The animal husbandry department supported the swayamwar at the village. The community is already selling farm produce of regional micro-farmers under the banner of Bakri Chaap. This latest initiative will ensure improves breed of goats having higher milk production.

“It is for the first time that any priest is conducting such a wedding. I am fortunate to have participated in the event,” Dinesh Prasad, the priest for the ‘weddings’, said.

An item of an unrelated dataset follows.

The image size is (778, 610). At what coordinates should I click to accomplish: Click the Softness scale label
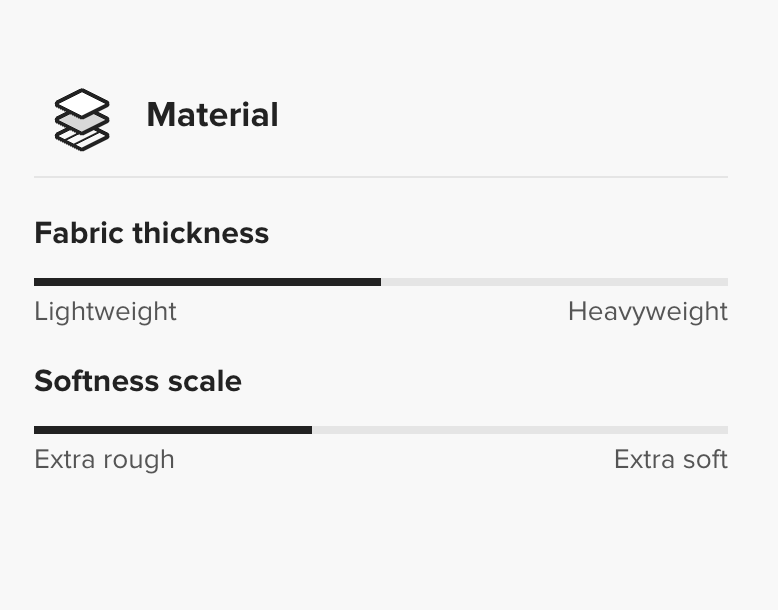point(137,381)
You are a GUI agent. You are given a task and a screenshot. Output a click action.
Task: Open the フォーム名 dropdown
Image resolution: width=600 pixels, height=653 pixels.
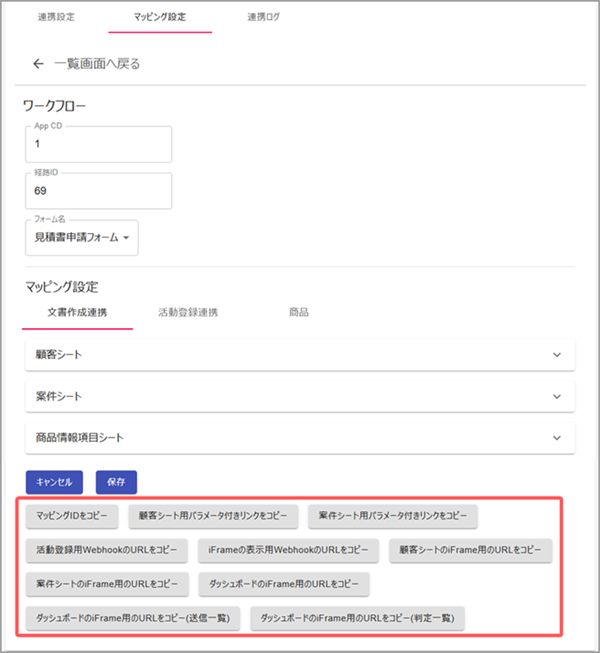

Goat rearing is diminishing in the hills of Uttarakhand, claim locals. And wrong practices of breeding are to be blamed for it. “There was no one to guide us how to maintain gene pool of our goats. So, we crossbred owing to which the quality of offspring degraded. We now have people to guide us and will again take up goat rearing,” Sumo Devi, 70, said.

One group played traditional musical instruments Dhol and Damau adding to the fervour of the ‘weddinga’. Over 200 women and men staged the traditional Jaunpuri dance and sang on the beats of Dhol. To promote the swayamwar, the owners of male goats were offered excursion trip of two days each.

The herbivores were taken to the Goat Village situated nearly 5km from Pantwari. The Green People members will keep the herbivores in their custody. A similar event was proposed at Raithal, Uttarkashi in six months to support the cause of saving goats.